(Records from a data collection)
· · · · · · ·

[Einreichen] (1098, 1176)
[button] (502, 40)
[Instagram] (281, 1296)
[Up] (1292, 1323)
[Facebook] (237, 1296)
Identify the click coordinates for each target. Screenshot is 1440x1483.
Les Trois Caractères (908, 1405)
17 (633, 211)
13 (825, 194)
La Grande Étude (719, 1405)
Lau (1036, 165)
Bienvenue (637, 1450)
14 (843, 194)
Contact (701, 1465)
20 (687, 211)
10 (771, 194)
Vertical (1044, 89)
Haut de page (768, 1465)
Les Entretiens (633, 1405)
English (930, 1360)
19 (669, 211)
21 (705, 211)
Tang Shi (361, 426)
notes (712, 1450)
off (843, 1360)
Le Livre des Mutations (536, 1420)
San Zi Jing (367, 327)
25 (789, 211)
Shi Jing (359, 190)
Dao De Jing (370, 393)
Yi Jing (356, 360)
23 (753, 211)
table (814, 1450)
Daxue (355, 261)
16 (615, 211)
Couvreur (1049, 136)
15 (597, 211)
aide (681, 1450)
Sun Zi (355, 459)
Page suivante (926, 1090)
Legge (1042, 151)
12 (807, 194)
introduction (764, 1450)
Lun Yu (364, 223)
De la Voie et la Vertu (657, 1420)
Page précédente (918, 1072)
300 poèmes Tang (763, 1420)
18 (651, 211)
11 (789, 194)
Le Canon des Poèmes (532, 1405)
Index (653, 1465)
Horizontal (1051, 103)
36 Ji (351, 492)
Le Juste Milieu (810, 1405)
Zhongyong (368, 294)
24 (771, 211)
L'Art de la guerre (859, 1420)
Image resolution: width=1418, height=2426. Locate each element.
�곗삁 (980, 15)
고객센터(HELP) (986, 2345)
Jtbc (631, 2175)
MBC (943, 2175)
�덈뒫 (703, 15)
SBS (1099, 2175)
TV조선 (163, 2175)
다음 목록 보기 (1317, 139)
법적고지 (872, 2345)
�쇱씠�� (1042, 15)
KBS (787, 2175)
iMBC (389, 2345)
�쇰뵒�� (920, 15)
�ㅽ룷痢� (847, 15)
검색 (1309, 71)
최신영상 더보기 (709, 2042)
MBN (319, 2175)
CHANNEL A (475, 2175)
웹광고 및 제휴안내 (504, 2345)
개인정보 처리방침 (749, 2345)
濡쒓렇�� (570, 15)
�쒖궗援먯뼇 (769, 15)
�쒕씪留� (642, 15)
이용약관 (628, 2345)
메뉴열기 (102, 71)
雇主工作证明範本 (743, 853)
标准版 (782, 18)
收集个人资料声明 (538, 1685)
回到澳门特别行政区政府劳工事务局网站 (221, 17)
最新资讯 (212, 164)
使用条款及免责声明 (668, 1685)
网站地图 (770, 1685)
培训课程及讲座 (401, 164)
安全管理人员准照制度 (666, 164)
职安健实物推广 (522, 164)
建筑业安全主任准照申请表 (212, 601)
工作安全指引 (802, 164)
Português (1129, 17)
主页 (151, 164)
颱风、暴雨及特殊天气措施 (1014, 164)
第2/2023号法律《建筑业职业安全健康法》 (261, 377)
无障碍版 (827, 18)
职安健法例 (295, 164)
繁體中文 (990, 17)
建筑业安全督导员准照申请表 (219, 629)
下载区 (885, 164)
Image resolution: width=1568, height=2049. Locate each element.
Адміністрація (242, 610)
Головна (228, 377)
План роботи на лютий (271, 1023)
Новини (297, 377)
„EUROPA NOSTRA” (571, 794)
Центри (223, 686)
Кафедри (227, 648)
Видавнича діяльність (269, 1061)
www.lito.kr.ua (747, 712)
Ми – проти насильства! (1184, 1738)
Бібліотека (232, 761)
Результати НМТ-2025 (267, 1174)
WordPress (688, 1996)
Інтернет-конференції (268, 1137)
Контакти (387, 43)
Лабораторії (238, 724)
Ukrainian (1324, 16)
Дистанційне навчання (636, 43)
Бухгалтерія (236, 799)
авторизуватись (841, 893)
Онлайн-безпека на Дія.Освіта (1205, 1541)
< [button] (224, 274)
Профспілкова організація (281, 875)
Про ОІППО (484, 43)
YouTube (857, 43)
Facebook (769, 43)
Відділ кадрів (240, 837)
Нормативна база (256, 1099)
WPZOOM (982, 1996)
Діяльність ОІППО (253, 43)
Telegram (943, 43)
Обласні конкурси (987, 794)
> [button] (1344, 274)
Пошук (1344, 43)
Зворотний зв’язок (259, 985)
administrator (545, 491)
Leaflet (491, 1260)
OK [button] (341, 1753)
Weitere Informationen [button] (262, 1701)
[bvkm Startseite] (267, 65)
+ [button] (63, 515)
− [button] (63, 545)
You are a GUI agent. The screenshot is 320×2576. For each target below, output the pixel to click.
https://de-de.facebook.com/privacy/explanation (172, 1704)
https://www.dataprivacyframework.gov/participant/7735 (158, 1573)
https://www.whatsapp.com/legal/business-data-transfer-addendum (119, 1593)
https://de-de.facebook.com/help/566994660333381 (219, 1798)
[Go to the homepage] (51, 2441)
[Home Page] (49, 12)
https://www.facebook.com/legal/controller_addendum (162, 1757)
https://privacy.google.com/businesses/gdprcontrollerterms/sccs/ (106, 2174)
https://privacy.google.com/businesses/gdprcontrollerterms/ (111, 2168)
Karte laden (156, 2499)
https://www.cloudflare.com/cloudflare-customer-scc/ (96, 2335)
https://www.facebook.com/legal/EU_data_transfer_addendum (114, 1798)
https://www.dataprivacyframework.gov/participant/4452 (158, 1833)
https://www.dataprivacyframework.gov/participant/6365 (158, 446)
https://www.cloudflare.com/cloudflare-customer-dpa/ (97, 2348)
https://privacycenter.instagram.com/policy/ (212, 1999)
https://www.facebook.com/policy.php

· · · · · · ·

▸ **Task details**: Rename "Haut de page" to "Back to top" throughout all of the records above, and reproduce them with every other line left unchanged.

▸ **Exercise response**:
[Einreichen] (1098, 1176)
[button] (502, 40)
[Instagram] (281, 1296)
[Up] (1292, 1323)
[Facebook] (237, 1296)
Identify the click coordinates for each target. Screenshot is 1440x1483.
Les Trois Caractères (908, 1405)
17 (633, 211)
13 (825, 194)
La Grande Étude (719, 1405)
Lau (1036, 165)
Bienvenue (637, 1450)
14 (843, 194)
Contact (701, 1465)
20 (687, 211)
10 (771, 194)
Vertical (1044, 89)
Back to top (768, 1465)
Les Entretiens (633, 1405)
English (930, 1360)
19 (669, 211)
21 (705, 211)
Tang Shi (361, 426)
notes (712, 1450)
off (843, 1360)
Le Livre des Mutations (536, 1420)
San Zi Jing (367, 327)
25 (789, 211)
Shi Jing (359, 190)
Dao De Jing (370, 393)
Yi Jing (356, 360)
23 (753, 211)
table (814, 1450)
Daxue (355, 261)
16 (615, 211)
Couvreur (1049, 136)
15 (597, 211)
aide (681, 1450)
Sun Zi (355, 459)
Page suivante (926, 1090)
Legge (1042, 151)
12 (807, 194)
introduction (764, 1450)
Lun Yu (364, 223)
De la Voie et la Vertu (657, 1420)
Page précédente (918, 1072)
300 poèmes Tang (763, 1420)
18 (651, 211)
11 (789, 194)
Le Canon des Poèmes (532, 1405)
Index (653, 1465)
Horizontal (1051, 103)
36 Ji (351, 492)
Le Juste Milieu (810, 1405)
Zhongyong (368, 294)
24 (771, 211)
L'Art de la guerre (859, 1420)
Image resolution: width=1418, height=2426. Locate each element.
�곗삁 (980, 15)
고객센터(HELP) (986, 2345)
Jtbc (631, 2175)
MBC (943, 2175)
�덈뒫 (703, 15)
SBS (1099, 2175)
TV조선 (163, 2175)
다음 목록 보기 (1317, 139)
법적고지 (872, 2345)
�쇱씠�� (1042, 15)
KBS (787, 2175)
iMBC (389, 2345)
�쇰뵒�� (920, 15)
�ㅽ룷痢� (847, 15)
검색 (1309, 71)
최신영상 더보기 (709, 2042)
MBN (319, 2175)
CHANNEL A (475, 2175)
웹광고 및 제휴안내 (504, 2345)
개인정보 처리방침 (749, 2345)
濡쒓렇�� (570, 15)
�쒖궗援먯뼇 (769, 15)
�쒕씪留� (642, 15)
이용약관 (628, 2345)
메뉴열기 (102, 71)
雇主工作证明範本 (743, 853)
标准版 (782, 18)
收集个人资料声明 (538, 1685)
回到澳门特别行政区政府劳工事务局网站 (221, 17)
最新资讯 (212, 164)
使用条款及免责声明 (668, 1685)
网站地图 (770, 1685)
培训课程及讲座 (401, 164)
安全管理人员准照制度 (666, 164)
职安健实物推广 (522, 164)
建筑业安全主任准照申请表 (212, 601)
工作安全指引 (802, 164)
Português (1129, 17)
主页 (151, 164)
颱风、暴雨及特殊天气措施 (1014, 164)
第2/2023号法律《建筑业职业安全健康法》 (261, 377)
无障碍版 (827, 18)
职安健法例 (295, 164)
繁體中文 (990, 17)
建筑业安全督导员准照申请表 (219, 629)
下载区 (885, 164)
Image resolution: width=1568, height=2049. Locate each element.
Адміністрація (242, 610)
Головна (228, 377)
План роботи на лютий (271, 1023)
Новини (297, 377)
„EUROPA NOSTRA” (571, 794)
Центри (223, 686)
Кафедри (227, 648)
Видавнича діяльність (269, 1061)
www.lito.kr.ua (747, 712)
Ми – проти насильства! (1184, 1738)
Бібліотека (232, 761)
Результати НМТ-2025 (267, 1174)
WordPress (688, 1996)
Інтернет-конференції (268, 1137)
Контакти (387, 43)
Лабораторії (238, 724)
Ukrainian (1324, 16)
Дистанційне навчання (636, 43)
Бухгалтерія (236, 799)
авторизуватись (841, 893)
Онлайн-безпека на Дія.Освіта (1205, 1541)
< [button] (224, 274)
Профспілкова організація (281, 875)
Про ОІППО (484, 43)
YouTube (857, 43)
Facebook (769, 43)
Відділ кадрів (240, 837)
Нормативна база (256, 1099)
WPZOOM (982, 1996)
Діяльність ОІППО (253, 43)
Telegram (943, 43)
Обласні конкурси (987, 794)
> [button] (1344, 274)
Пошук (1344, 43)
Зворотний зв’язок (259, 985)
administrator (545, 491)
Leaflet (491, 1260)
OK [button] (341, 1753)
Weitere Informationen [button] (262, 1701)
[bvkm Startseite] (267, 65)
+ [button] (63, 515)
− [button] (63, 545)
You are a GUI agent. The screenshot is 320×2576. For each target below, output the pixel to click.
https://de-de.facebook.com/privacy/explanation (172, 1704)
https://www.dataprivacyframework.gov/participant/7735 (158, 1573)
https://www.whatsapp.com/legal/business-data-transfer-addendum (119, 1593)
https://de-de.facebook.com/help/566994660333381 (219, 1798)
[Go to the homepage] (51, 2441)
[Home Page] (49, 12)
https://www.facebook.com/legal/controller_addendum (162, 1757)
https://privacy.google.com/businesses/gdprcontrollerterms/sccs/ (106, 2174)
https://privacy.google.com/businesses/gdprcontrollerterms/ (111, 2168)
Karte laden (156, 2499)
https://www.cloudflare.com/cloudflare-customer-scc/ (96, 2335)
https://www.facebook.com/legal/EU_data_transfer_addendum (114, 1798)
https://www.dataprivacyframework.gov/participant/4452 (158, 1833)
https://www.dataprivacyframework.gov/participant/6365 (158, 446)
https://www.cloudflare.com/cloudflare-customer-dpa/ (97, 2348)
https://privacycenter.instagram.com/policy/ (212, 1999)
https://www.facebook.com/policy.php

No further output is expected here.